--- Passage to read ---
"""

= Ranchos of Orange County =

The County of Orange was established in 1889 by founders William Spurgeon and James McFadden. The City of Santa Ana became the county seat the same year. Prior to its formation, the Orange County lands were part of Los Angeles County.

Further back in history, California lands were organized into Spanish land grants or "Ranchos". In the case of Orange County, there is record of José Antonio Yorba and Juan Pablo Peralta (nephew) being granted Rancho Santiago de Santa Ana in 1810, year of the commencement of the war of Mexican Independence. Santiago de Santa Ana is recorded as the only Orange County land grant given under Spanish Rule.

Other surrounding land grants in Orange County were granted and recorded after 1821, that is, after the war of Mexican Independence and by the Mexican government. Some modern day cities in Orange County retain the names of the Mexican land grants as agreed upon in the Treaty of Guadalupe Hidalgo.

"""

--- Records shown ---
"""

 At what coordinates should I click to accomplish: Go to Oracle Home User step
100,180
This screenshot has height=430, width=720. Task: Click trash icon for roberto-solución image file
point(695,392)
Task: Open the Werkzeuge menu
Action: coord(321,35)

"""

--- Task set ---
**A.** Based on the text about the ranchos of Orange County, answer yes or no to each statement and quote the words that decide it: (i) Santa Ana became the county seat in the same year the county was established; (ii) Rancho Santiago de Santa Ana was granted under Mexican rule; (iii) before its formation, Orange County was part of San Diego County.
**B.** Return the lines of the records exactly, starting with the line that contains "This screenshot has" and continuing through the end of the records.

--- Task-by-task outputs ---
**A.**
(i) Yes: "The City of Santa Ana became the county seat the same year."
(ii) No: "Santiago de Santa Ana is recorded as the only Orange County land grant given under Spanish Rule."
(iii) No: "Prior to its formation, the Orange County lands were part of Los Angeles County."

**B.**
This screenshot has height=430, width=720. Task: Click trash icon for roberto-solución image file
point(695,392)
Task: Open the Werkzeuge menu
Action: coord(321,35)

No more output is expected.